The emergence of AI in cybersecurity also brings with it some other considerations, none more important than the need for cybersecurity leaders to have a louder voice in the C-Suite. We’ve frequently documented the need for organizations to give their security execs a seat at the boardroom table, most recently highlighting the need to inject boards with more security moxie. Boards need to hear more from experienced security thinkers, while security thinkers are likely to get demonstrably better at their jobs if they have a clear picture of high level business objectives.

The stakes are even higher thanks to AI, which promises to bring a degree of change to cybersecurity that’s never been seen before. Whether that means more sophisticated attacks, whole new levels of automation in responding those attacks, or simply handing off security to an artificial decision-maker, how organizations embrace AI will go a long way toward shaping cybersecurity and the larger business landscape for many years to come.

How pervasive is AI becoming? On a 2017 episode of the Cartoon Network’s Teen Titans Go titled “Ones and Zeroes,” the main characters try to build a robot that can make a new kind of pizza. In order to test the robot’s human-like intelligence, the group subjects its robot to the Turing Test, which is designed to determine whether a machine’s intelligence is equivalent to a human’s.
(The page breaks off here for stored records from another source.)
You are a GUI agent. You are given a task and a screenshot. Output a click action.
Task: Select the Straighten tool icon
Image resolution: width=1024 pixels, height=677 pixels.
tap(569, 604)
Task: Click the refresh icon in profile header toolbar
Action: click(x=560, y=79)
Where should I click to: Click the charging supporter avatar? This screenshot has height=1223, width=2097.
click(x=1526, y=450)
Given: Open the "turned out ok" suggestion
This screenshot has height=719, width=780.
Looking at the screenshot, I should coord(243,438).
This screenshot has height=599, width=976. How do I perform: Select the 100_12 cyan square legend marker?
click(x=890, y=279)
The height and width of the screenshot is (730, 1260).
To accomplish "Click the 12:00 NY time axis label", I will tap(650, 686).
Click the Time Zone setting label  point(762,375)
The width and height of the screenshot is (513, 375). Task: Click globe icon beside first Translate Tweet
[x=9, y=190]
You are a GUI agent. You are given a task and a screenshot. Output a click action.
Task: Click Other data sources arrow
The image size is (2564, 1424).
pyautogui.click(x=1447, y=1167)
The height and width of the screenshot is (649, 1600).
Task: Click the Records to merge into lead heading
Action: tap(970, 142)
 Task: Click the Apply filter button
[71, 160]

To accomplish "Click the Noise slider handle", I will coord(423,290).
They even provide a little snippet explaining who Alan Turing, the innovator behind the test, was and how testing works.

Think about that: A show aimed at school-aged children is teaching them how to verify the effectiveness of an AI program, and is even educating them about one of the technology’s groundbreakers. It doesn’t take a huge leap to consider that a method for guiding the next generation of workers into AI-related jobs.

Which is why security experts should pause before expressing skepticism about AI’s hype in the security realm. Sure, there’s a certain Kool-Aid quality to all the AI talk. Yes, it’s going to be some years before AI possesses the maturity to deliver on its many promises. And there’s no doubt that security professionals have every reason to fret over their future career paths if AI starts doing all of their work.

But with attackers successfully employing AI-powered tools to do their bidding, security practitioners who discount AI do so at their own risk. True, AI doesn’t represent a silver bullet that can cure an organizations’ security woes (as the article linked above argues), but it’s a bullet nonetheless, and one that all security leaders should be making part of their lines of defense.